Cela en combinaison avec le fait que tous les moyens soumis par la mandataire portent l'en-tête "C-TEC Constellium Technology Center" et le complément "Representative group N° 642" à coté de la signature de la mandataire prouve que la mandataire agissait et agit au nom de la titulaire CONSTELLIUM NEUF-BRISACH.
Par ailleurs, la mandataire représentait déjà la titulaire dans sa réponse à l'acte d'opposition et lors de la procédure orale au stade de l'opposition, même si c'était sous son nom d'alors.
D'après la jurisprudence constante des chambres de recours, en l'absence d'indication laissant penser le contraire, tout mandataire agréé qui a été chargé d'agir pour le compte d'une partie lésée par une décision et qui forme ensuite un recours contre ladite décision doit être présumé comme agissant pour le compte de la même partie que celle qu'il a représentée en première instance, et non pas pour le compte d'une autre personne non admise à former recours (Jurisprudence des Chambres de recours, 9ème édition, 2019, V.A.2.4.1.b).
Dans le cas présent, il n'y a pas de telle "indication laissant penser le contraire" et la chambre conclut en conséquence également pour cette raison que la mandataire agit pour le compte de la société CONSTELLIUM NEUF-BRISACH.
1.3 La correction a donc pour effet d'introduire le vrai nom de la titulaire, comme prévu dès le début du recours. L'intention initiale ressort d'emblée de l'ensemble du dossier et du fait qu'il n'y a pas d'entité juridique nommée "CONSTELLIUM NEUF-BRISACH CENTER" à l'adresse indiquée.

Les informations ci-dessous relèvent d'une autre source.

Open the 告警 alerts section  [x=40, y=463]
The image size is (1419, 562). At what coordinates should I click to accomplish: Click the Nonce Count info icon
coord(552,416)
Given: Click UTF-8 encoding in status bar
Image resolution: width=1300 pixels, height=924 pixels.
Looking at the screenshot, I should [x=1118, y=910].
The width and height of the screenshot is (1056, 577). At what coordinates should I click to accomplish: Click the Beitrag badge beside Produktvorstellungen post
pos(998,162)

Il s'agit de la correction d'une indication inexacte et la requête en correction a été présentée sans délai pendant la procédure orale.
En conclusion, le mot CENTER dans le nom CONSTELLIUM NEUF-BRISACH CENTER figurant dans l'acte de recours est une erreur manifeste qui a été corrigée dans les plus brefs délais après sa notification.
Par conséquent, la correction en vertu de la règle 139 CBE a un effet rétroactif de sorte que le recours doit être traité comme ayant été formé par CONSTELLIUM NEUF-BRISACH.
Le recours a donc été formé au nom de la titulaire CONSTELLIUM NEUF-BRISACH qui était effectivement partie à la procédure, et aux prétentions de laquelle la décision attaquée n'avait pas fait droit.
1.4 Pour les raisons suivantes, le fait que le même recours avait également été expressément formé par C-TEC CONSTELLIUM TECHNOLOGY CENTER - c'est-à-dire la société dont font partie "le groupement de mandataires N° 642" et la mandataire - ne rend pas irrecevable le recours.
1.4.1 Il est d'abord noté que l'acte de recours et les motifs ne laissent aucune place à l'interprétation selon laquelle la première société voulait seulement agir comme représentante de la dernière. C-TEC CONSTELLIUM TECHNOLOGY CENTER était donc co-requérante avec la titulaire malgré le fait que C-TEC CONSTELLIUM TECHNOLOGY CENTER n'était ni partie à la procédure d'opposition ni une partie aux prétentions de laquelle la décision attaquée n'avait pas fait droit.
1.4.2 On peut déduire de la décision G 3/99 que dans le cas d'un recours formé conjointement, l'une des parties peut se retirer de la procédure sans que cela ait un effet sur la poursuite du recours à d'autres égards (point III du sommaire). Cela suppose que chaque partie soit traitée de manière indépendante en ce qui concerne son droit individuel au recours, même si les parties sont tenues d'agir conjointement dans la conduite de la procédure de recours.
En l'espèce, l'une des parties formant le recours était habilitée à le faire alors que l'autre ne l'était pas. Si des recours avaient été formés individuellement, un recours aurait été recevable, mais l'autre non.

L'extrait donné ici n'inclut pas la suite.